::: Data for this task

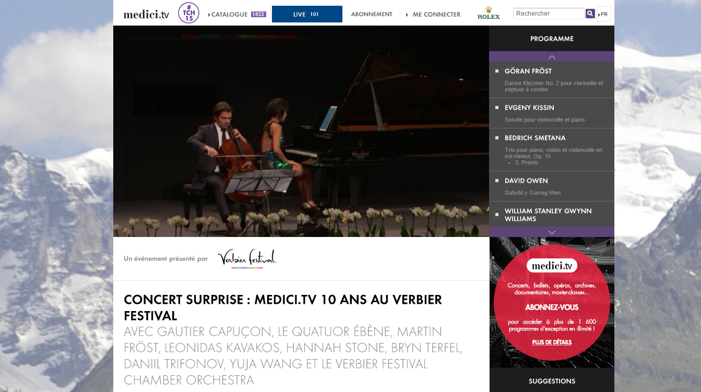Open the Verbier Festival logo link

(x=247, y=258)
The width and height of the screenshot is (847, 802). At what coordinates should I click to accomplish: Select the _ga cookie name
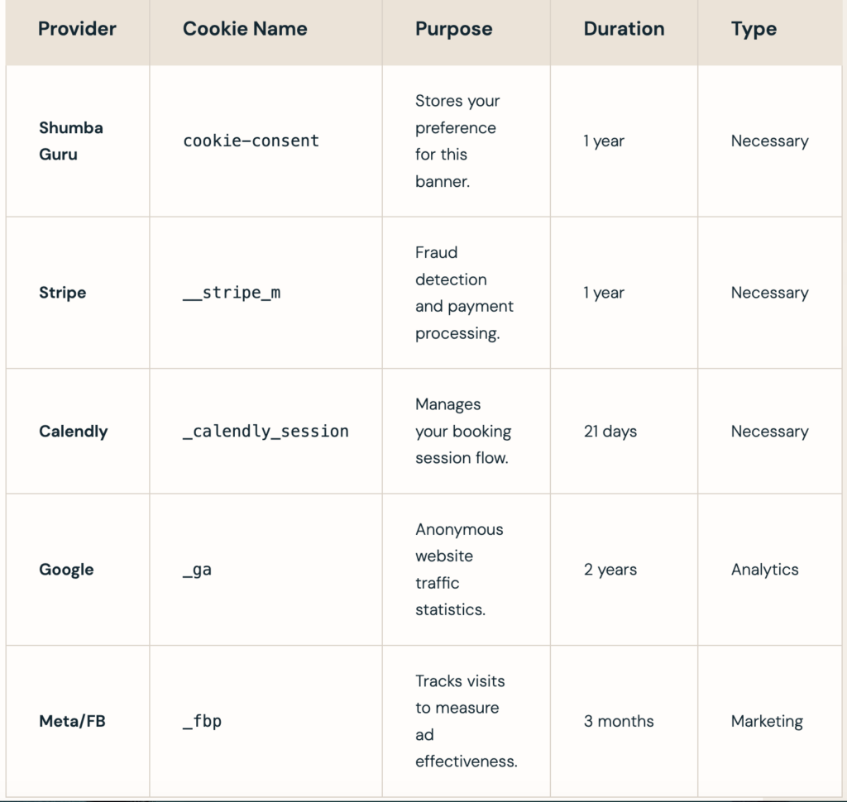click(x=197, y=570)
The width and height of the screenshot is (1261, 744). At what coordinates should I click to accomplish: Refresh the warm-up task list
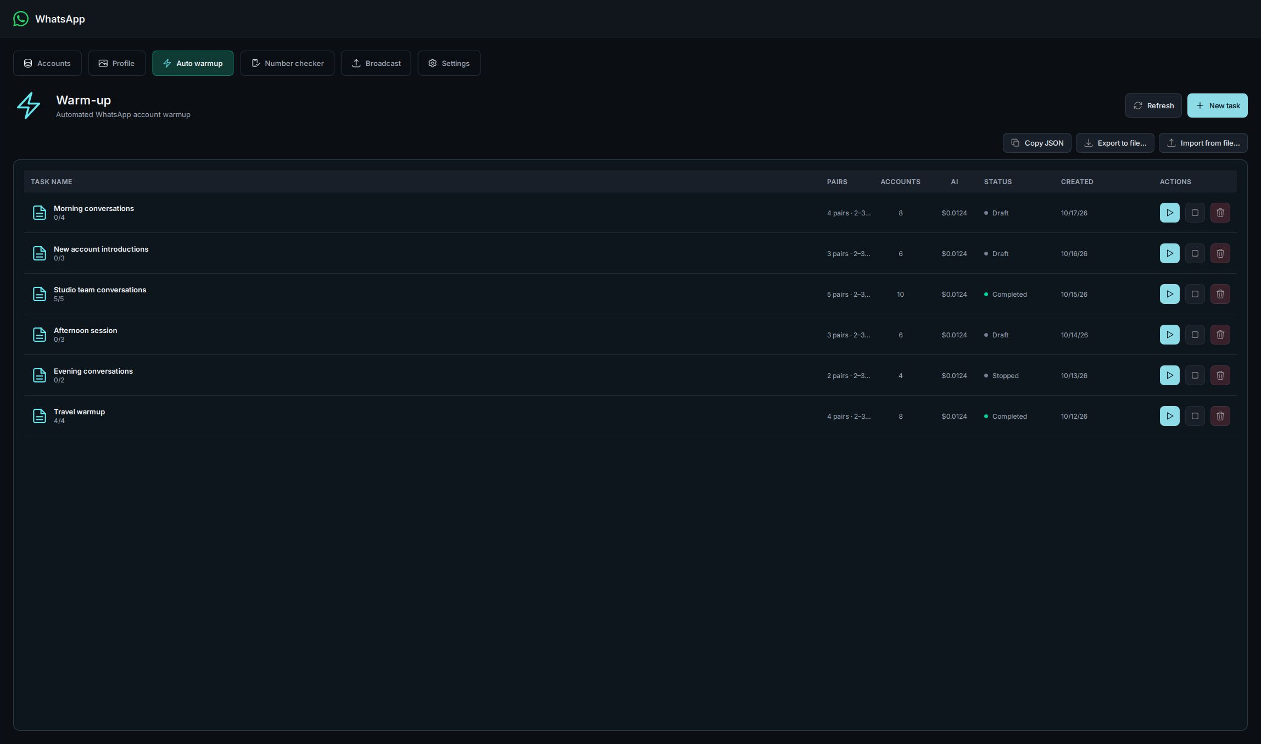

::::::

• **Your assignment**
Word for word, repeat only the lines from the line containing "The width and height of the screenshot is (847, 802)." through the end of the data, without any pictures.

• **Completed task**
The width and height of the screenshot is (847, 802). At what coordinates should I click to accomplish: Select the _ga cookie name
click(x=197, y=570)
The width and height of the screenshot is (1261, 744). At what coordinates should I click to accomplish: Refresh the warm-up task list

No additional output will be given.